TEXTO FUENTE:
********
La Secretaría de Marina determinó que el reciente derrame de hidrocarburos en el Golfo de México fue provocado por un buque no identificado y emanaciones naturales de petróleo, conocidas como chapopoteras.
De acuerdo con autoridades federales, el derrame tiene tres fuentes principales: un vertimiento ilegal desde una embarcación cercana a Coatzacoalcos y dos filtraciones naturales del subsuelo marino, una de ellas ubicada en la zona de Cantarell, en Campeche.
El fenómeno ha afectado más de 600 kilómetros de costa, principalmente en los estados de Veracruz y Tabasco, impactando ecosistemas y comunidades pesqueras de la región.
Las autoridades señalaron que, hasta el momento, no se ha identificado con precisión el barco responsable, ya que al menos 13 embarcaciones se encontraban en la zona al momento del incidente.
En respuesta, el Gobierno federal ha desplegado acciones de contención como barreras marinas, limpieza de playas y monitoreo aéreo, además de la creación de un grupo interdisciplinario para investigar el origen del derrame y prevenir futuros eventos.
Asimismo, se informó que una de las fuentes naturales continúa activa, por lo que se mantienen las labores de vigilancia y control en la región.
Aunque autoridades han descartado, por ahora, un daño ambiental “severo”, especialistas y organizaciones han advertido sobre posibles afectaciones a largo plazo en el ecosistema marino y la economía local.
********
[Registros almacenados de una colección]
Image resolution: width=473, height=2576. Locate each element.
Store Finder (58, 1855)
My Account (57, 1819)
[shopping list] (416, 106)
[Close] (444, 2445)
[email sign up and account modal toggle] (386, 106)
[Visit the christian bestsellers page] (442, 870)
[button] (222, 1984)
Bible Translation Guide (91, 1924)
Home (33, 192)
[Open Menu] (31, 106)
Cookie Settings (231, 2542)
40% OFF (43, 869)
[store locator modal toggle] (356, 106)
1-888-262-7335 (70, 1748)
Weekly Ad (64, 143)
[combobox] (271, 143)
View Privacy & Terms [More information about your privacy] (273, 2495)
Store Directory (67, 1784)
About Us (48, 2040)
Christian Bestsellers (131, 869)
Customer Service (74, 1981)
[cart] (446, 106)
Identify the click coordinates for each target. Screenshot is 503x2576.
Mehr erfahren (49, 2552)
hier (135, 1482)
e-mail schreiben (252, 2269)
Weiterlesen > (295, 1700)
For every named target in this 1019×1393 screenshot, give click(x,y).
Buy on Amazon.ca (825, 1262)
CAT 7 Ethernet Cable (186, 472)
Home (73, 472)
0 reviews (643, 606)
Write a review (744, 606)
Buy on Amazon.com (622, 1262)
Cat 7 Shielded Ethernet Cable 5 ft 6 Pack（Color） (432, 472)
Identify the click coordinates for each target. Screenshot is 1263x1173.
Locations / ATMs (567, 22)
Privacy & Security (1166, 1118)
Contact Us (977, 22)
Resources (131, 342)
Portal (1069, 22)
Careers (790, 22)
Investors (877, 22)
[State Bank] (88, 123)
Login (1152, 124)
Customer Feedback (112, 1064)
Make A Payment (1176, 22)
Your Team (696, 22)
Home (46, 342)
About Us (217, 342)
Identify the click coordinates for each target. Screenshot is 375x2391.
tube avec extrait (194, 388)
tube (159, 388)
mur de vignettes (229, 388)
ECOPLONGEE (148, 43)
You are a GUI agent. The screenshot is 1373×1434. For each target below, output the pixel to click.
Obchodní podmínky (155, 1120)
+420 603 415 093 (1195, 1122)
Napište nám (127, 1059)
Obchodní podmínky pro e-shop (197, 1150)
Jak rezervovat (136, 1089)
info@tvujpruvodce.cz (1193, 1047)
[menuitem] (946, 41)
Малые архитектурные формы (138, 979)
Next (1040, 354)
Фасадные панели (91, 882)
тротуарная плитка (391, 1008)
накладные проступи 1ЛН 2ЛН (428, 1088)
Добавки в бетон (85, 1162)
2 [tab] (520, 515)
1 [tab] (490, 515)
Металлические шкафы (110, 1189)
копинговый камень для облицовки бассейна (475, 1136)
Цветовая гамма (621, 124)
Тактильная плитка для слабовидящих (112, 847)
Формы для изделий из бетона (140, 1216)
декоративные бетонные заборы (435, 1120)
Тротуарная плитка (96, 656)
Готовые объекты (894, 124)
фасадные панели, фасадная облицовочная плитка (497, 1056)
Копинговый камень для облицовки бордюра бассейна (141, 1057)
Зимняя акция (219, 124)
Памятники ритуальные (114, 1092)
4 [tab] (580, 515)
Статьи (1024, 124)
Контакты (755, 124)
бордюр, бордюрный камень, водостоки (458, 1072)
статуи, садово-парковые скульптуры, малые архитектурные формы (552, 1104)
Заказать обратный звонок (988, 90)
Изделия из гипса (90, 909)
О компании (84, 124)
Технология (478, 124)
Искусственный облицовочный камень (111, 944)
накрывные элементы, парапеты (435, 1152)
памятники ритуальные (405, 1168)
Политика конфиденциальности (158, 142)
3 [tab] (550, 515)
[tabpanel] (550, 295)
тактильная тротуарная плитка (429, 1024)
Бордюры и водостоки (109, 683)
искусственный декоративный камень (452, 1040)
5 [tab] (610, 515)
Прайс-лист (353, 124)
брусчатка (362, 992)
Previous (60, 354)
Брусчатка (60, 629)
********
ORDEN DE TRABAJO 1: Copia del texto sobre el derrame el fragmento que va desde "El fenómeno ha" hasta "en la región.", ambos incluidos.
ORDEN DE TRABAJO 2:
Responde con datos del texto sobre el derrame:
(a) ¿En qué zona se ubica una de las filtraciones naturales?
(b) ¿Cuántos kilómetros de costa ha afectado el fenómeno?
(c) ¿Cuántas embarcaciones había en la zona al momento del incidente?

RESPUESTA ESCRITA 1:
El fenómeno ha afectado más de 600 kilómetros de costa, principalmente en los estados de Veracruz y Tabasco, impactando ecosistemas y comunidades pesqueras de la región.
Las autoridades señalaron que, hasta el momento, no se ha identificado con precisión el barco responsable, ya que al menos 13 embarcaciones se encontraban en la zona al momento del incidente.
En respuesta, el Gobierno federal ha desplegado acciones de contención como barreras marinas, limpieza de playas y monitoreo aéreo, además de la creación de un grupo interdisciplinario para investigar el origen del derrame y prevenir futuros eventos.
Asimismo, se informó que una de las fuentes naturales continúa activa, por lo que se mantienen las labores de vigilancia y control en la región.

RESPUESTA ESCRITA 2:
(a) En la zona de Cantarell, en Campeche.
(b) Más de 600 kilómetros.
(c) Al menos 13.